What you will do:
All entries must be repeated exactly; do not include the pictures.

###

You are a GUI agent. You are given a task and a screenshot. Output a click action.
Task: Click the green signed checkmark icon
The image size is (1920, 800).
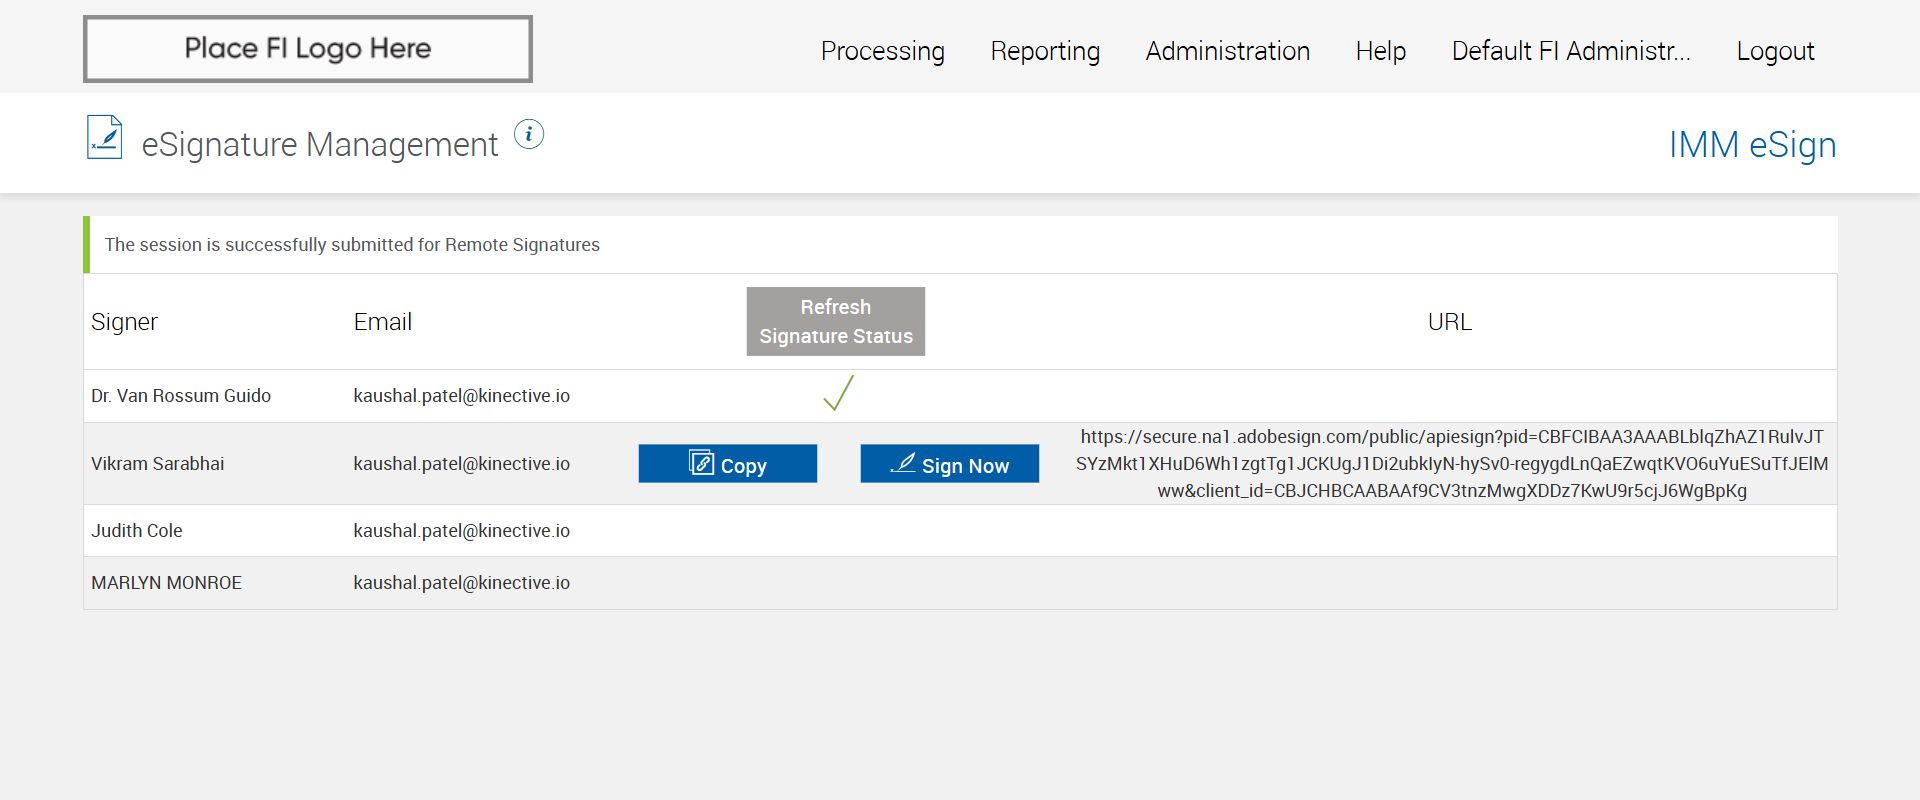click(x=838, y=393)
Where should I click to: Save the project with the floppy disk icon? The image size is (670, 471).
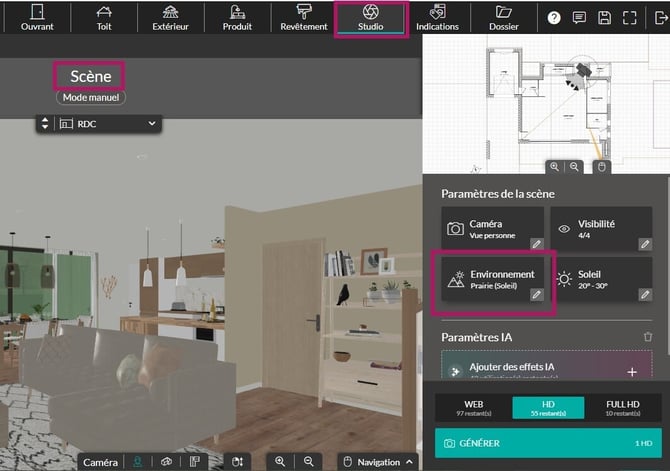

###

Written response:
You are a GUI agent. You are given a task and a screenshot. Output a click action.
Task: Click the green signed checkmark icon
The image size is (1920, 800).
click(x=838, y=393)
Where should I click to: Save the project with the floppy disk icon? The image size is (670, 471).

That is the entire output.